Deus Ex Machina
(2014 – 2015)

steel, retroreflective glass beads, stairlifts, custom electronics, rubber, zinc, lead acid batteries, aluminium, urethane paint
450 x 300 x 300 cm

A freestanding kinetic sculpture made from two reclaimed electric stairlifts, customised to run continuously in a dissonant sequence up and down two spiral tracks supported on a fabricated frame.


Further information

Originally made for my 2014 degree show in Glasgow, this sculpture is the culmination of 3 years of development, 12 months of research and 3 months of fabrication. It was initially intended for exhibition in the Mackintosh Museum gallery in the heart of the Glasgow School of Art Mackintosh Building.

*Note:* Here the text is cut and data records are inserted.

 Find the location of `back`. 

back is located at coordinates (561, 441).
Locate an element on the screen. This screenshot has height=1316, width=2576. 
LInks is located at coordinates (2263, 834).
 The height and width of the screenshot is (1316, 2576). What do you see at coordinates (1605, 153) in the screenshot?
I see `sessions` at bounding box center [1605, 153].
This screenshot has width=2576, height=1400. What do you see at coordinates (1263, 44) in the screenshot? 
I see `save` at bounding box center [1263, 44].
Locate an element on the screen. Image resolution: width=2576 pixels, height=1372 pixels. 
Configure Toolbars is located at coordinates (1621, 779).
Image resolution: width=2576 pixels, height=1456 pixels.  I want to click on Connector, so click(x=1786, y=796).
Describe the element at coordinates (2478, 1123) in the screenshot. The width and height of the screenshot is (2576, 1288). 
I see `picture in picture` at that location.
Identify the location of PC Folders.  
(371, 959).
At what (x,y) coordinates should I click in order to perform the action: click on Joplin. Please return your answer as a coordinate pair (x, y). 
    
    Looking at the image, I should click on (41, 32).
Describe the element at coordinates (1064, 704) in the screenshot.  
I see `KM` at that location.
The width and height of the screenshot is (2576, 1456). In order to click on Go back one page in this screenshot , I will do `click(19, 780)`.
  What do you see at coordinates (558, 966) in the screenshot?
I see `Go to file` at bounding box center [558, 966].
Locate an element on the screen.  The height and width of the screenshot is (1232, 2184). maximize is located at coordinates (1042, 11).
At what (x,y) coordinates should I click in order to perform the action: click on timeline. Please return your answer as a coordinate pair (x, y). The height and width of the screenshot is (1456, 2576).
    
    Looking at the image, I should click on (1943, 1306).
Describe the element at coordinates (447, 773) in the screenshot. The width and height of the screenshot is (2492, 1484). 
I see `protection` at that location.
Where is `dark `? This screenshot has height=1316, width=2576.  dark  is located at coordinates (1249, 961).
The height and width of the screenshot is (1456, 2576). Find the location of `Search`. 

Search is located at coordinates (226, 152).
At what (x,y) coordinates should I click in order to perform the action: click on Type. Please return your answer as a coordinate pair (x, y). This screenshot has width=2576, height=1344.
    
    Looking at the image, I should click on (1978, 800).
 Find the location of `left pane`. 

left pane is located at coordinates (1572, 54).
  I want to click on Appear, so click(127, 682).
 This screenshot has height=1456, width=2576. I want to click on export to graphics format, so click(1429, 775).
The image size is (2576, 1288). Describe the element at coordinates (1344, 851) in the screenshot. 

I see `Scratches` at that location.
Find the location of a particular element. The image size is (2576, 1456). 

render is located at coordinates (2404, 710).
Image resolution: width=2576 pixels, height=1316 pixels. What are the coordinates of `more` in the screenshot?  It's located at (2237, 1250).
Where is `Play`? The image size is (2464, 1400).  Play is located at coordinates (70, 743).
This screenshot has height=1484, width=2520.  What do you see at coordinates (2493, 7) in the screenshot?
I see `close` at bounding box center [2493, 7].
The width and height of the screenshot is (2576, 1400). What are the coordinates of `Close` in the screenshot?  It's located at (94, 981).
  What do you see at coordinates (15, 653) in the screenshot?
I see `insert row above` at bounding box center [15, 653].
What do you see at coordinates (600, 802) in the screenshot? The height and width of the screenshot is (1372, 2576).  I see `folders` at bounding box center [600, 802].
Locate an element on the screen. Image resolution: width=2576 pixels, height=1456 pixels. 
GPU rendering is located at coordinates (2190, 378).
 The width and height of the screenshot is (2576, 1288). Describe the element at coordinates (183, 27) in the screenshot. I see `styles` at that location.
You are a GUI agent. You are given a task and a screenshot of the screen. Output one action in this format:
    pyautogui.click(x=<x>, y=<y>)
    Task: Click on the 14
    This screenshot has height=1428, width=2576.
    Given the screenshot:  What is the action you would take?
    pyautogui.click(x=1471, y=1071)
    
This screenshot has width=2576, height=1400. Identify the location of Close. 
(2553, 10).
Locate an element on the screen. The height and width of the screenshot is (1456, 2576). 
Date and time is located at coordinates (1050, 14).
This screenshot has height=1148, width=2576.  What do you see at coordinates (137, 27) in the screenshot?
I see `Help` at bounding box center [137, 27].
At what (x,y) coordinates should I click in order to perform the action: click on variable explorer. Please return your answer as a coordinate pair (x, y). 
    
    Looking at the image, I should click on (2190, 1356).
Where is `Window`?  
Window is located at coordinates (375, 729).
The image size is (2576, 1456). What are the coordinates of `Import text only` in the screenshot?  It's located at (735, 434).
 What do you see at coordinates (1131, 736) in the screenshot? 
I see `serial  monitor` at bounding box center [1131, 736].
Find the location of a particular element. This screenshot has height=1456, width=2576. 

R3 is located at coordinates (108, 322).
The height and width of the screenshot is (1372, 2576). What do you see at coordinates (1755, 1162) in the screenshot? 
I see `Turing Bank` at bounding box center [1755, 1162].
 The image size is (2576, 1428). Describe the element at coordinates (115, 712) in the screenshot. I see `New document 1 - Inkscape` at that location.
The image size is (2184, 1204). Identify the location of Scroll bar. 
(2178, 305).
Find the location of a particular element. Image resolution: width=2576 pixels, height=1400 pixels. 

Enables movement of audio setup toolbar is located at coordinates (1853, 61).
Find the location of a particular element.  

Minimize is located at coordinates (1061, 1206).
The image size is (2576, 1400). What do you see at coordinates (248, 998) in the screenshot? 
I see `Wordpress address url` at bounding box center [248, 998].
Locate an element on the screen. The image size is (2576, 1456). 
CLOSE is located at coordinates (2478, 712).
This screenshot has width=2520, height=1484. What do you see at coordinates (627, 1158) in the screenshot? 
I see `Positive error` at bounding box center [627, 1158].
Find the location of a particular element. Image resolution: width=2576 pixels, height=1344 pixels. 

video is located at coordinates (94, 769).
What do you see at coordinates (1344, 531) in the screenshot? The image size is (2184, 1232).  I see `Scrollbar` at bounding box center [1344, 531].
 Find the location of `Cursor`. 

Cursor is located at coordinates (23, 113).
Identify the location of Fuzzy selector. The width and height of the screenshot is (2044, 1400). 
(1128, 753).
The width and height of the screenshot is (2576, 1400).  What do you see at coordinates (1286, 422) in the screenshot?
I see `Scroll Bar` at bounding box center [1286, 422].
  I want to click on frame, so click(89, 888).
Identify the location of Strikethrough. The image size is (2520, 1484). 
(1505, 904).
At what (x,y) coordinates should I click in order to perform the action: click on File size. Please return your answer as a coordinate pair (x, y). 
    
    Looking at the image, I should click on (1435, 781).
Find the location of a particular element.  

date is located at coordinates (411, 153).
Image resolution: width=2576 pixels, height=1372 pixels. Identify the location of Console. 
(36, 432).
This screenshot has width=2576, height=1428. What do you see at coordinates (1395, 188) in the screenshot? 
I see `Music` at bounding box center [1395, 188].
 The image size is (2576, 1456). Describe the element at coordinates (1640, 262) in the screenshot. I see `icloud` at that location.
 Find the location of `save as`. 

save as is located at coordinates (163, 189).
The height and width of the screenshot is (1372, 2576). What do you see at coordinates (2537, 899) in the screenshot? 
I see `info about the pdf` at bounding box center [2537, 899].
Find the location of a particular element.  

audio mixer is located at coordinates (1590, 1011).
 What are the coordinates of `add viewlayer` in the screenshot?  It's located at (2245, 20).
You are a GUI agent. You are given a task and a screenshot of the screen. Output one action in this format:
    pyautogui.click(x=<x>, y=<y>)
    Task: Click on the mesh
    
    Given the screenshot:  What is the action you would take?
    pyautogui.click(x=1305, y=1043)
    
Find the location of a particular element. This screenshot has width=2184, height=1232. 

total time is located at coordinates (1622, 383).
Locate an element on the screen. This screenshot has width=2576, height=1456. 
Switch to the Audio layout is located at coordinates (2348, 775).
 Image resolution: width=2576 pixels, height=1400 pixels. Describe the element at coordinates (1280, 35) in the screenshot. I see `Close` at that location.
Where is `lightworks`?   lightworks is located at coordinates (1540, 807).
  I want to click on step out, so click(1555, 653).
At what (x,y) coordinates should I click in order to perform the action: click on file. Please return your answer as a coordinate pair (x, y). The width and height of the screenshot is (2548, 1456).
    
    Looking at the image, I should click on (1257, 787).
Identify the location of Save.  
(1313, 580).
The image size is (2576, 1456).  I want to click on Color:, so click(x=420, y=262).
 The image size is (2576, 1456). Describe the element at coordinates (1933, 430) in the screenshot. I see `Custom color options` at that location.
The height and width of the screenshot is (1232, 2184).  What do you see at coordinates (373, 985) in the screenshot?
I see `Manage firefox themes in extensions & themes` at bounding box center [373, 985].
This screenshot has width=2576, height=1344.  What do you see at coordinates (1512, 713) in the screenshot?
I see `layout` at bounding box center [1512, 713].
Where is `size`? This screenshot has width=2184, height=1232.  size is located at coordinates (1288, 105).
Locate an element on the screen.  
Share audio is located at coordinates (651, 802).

On May 23rd 2014, four hours before the deadline for the installation of our degree show a large fire started in the building. A significant portion of the west wing, the Mackintosh Library, and the 2014 Fine Art degree show were destroyed. Some students lost all their work, while others, such as me, were returned their work with varying degrees of smoke or fire damage.

Deus Ex Machina survived the fire, but was damaged. The upright sections of the frame were coated in tiny glass beads, and these were tarnished by smoke and damaged during dismantling, transportation and storage as the work was removed from the Mackintosh by staff volunteers in the days after the fire.

In February 2015 I began the process of repairing and restoring Deus Ex Machina. The work was debuted at the Royal Scottish Academy New Contemporaries 2015, in Edinburgh.